What to do>
Print everything in the records from the line containing "Find the location" down to the end of the records, word for word. Leave the pictures out.

Material provided>
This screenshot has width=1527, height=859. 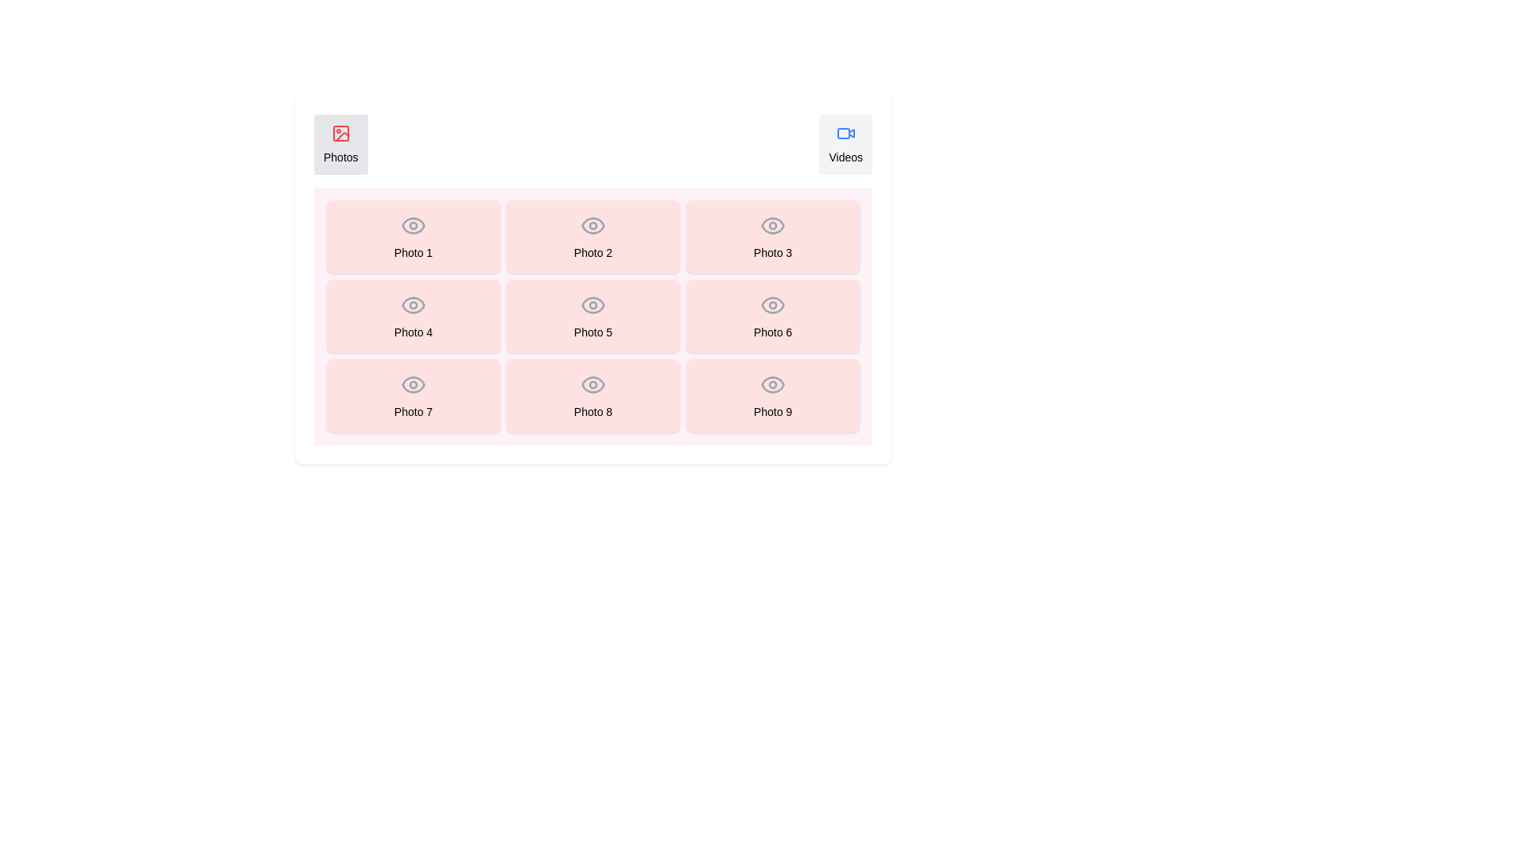 What do you see at coordinates (339, 144) in the screenshot?
I see `the tab labeled Photos` at bounding box center [339, 144].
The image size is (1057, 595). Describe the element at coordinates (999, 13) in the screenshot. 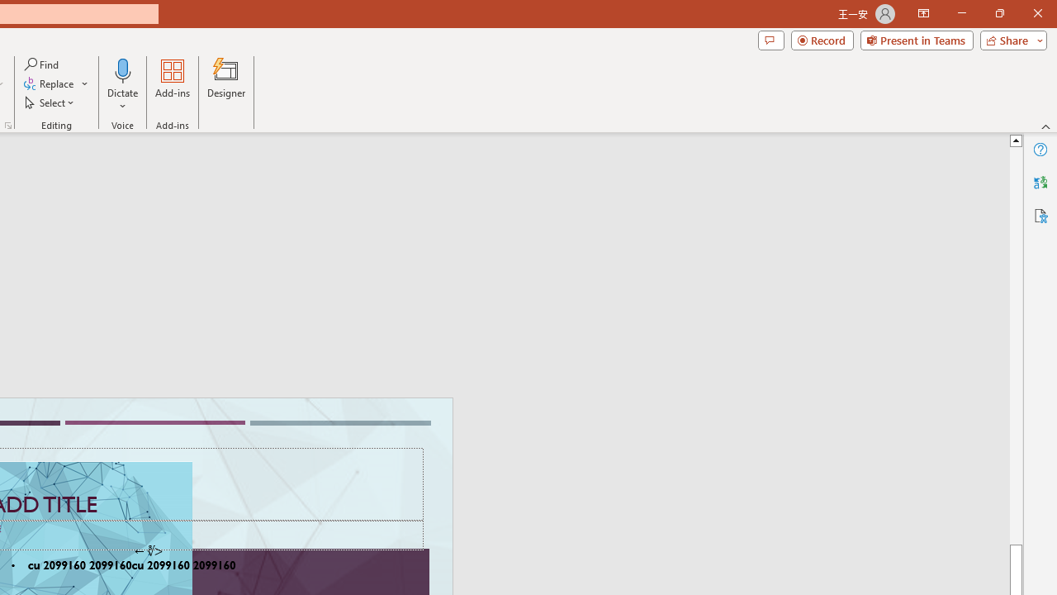

I see `'Restore Down'` at that location.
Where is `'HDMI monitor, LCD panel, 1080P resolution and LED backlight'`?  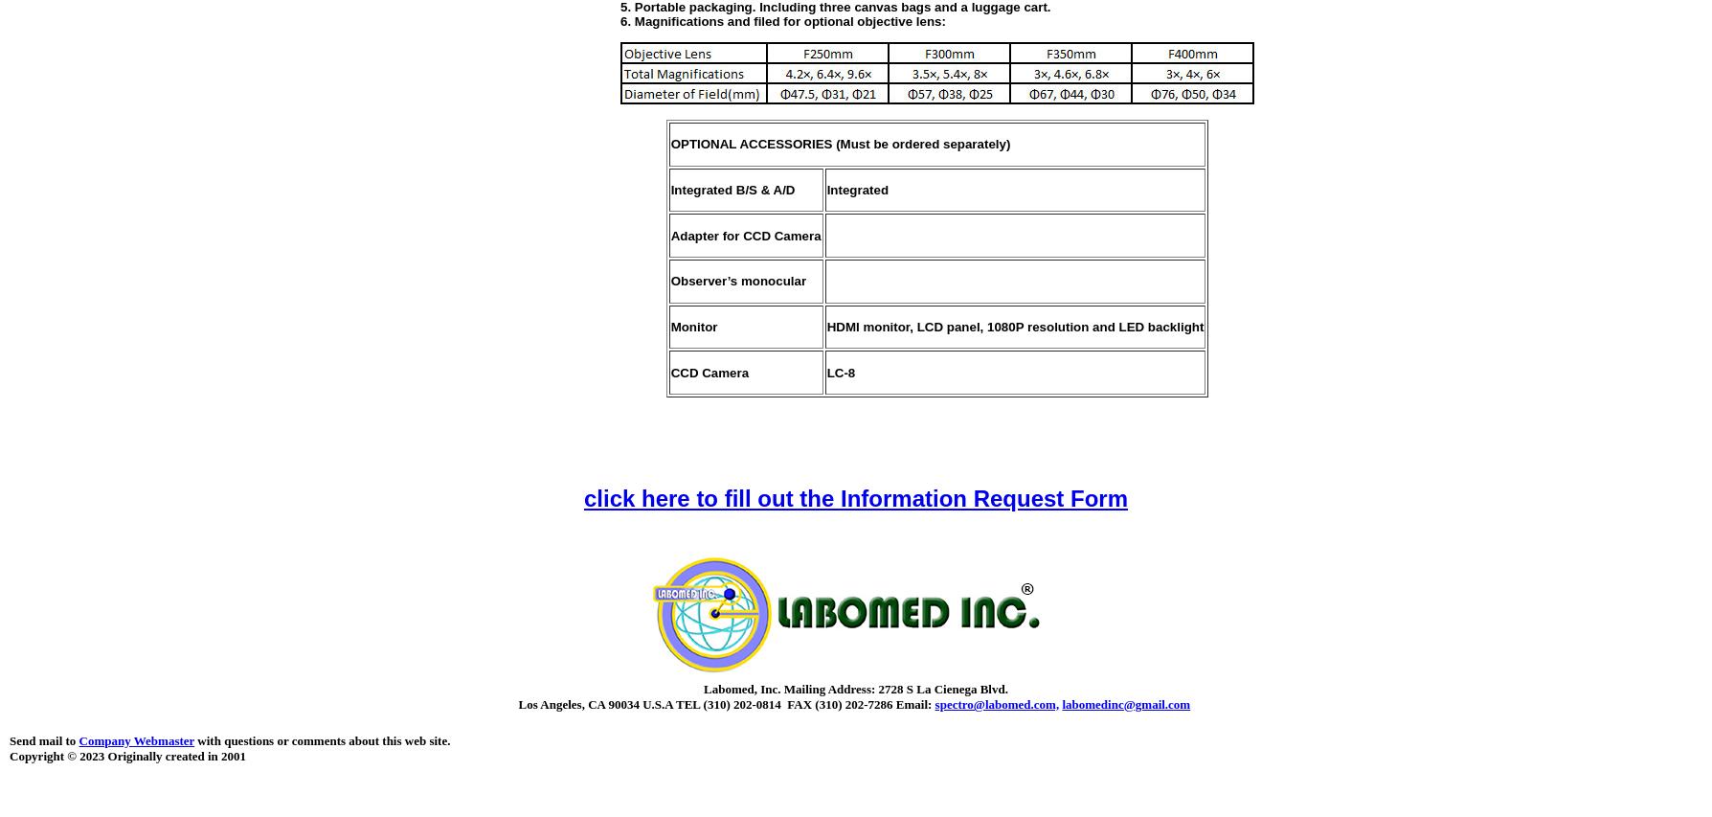
'HDMI monitor, LCD panel, 1080P resolution and LED backlight' is located at coordinates (1014, 325).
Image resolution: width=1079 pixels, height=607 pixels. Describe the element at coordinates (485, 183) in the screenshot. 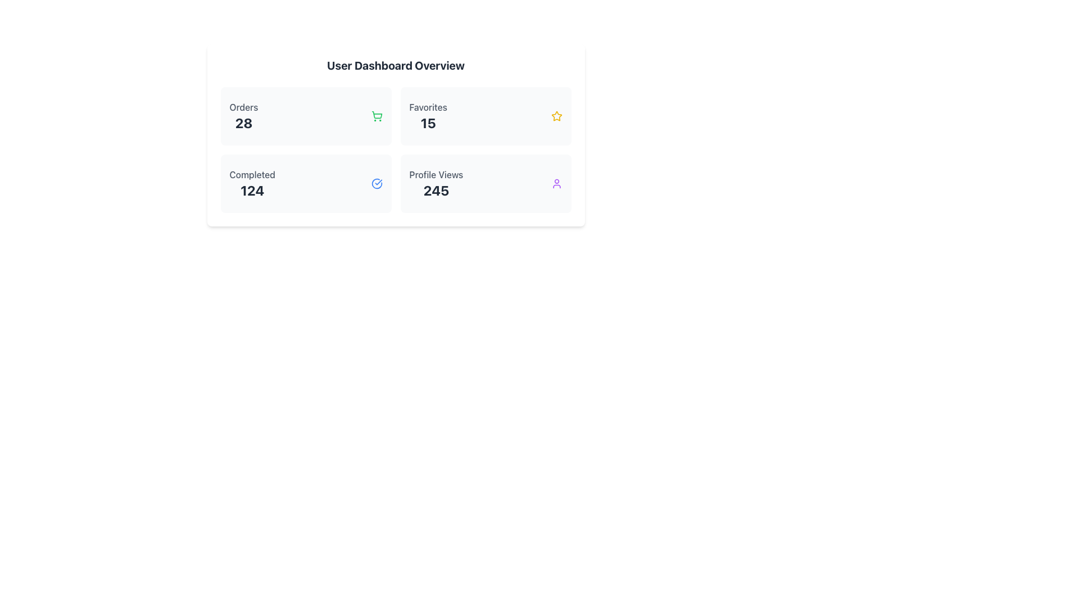

I see `the Info Card that displays the number of profile views, which is the fourth card in a grid layout, located on the right in the bottom row` at that location.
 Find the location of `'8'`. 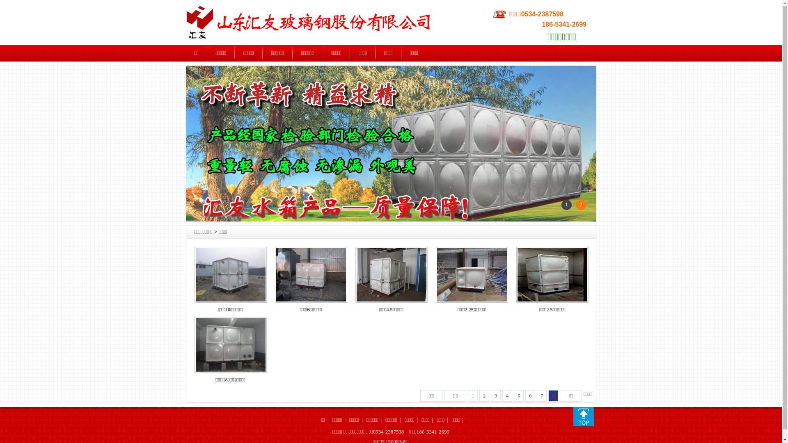

'8' is located at coordinates (554, 395).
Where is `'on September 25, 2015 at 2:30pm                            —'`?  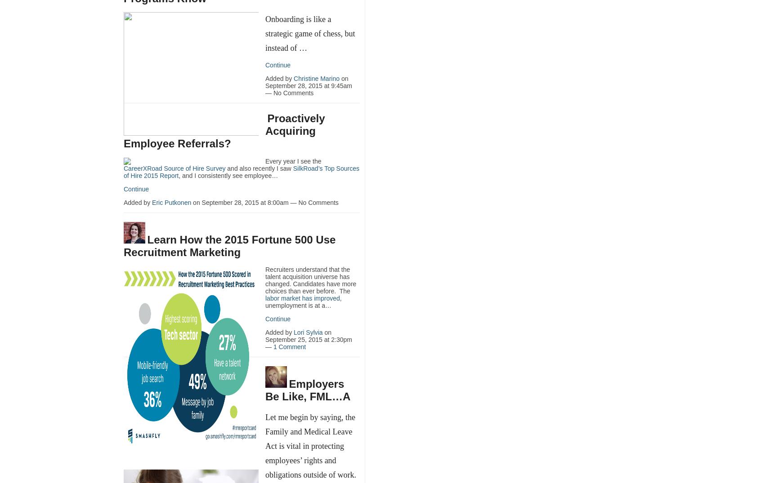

Finished answer>
 Find the location of `'8'`. 

'8' is located at coordinates (554, 395).
Where is `'on September 25, 2015 at 2:30pm                            —'`?  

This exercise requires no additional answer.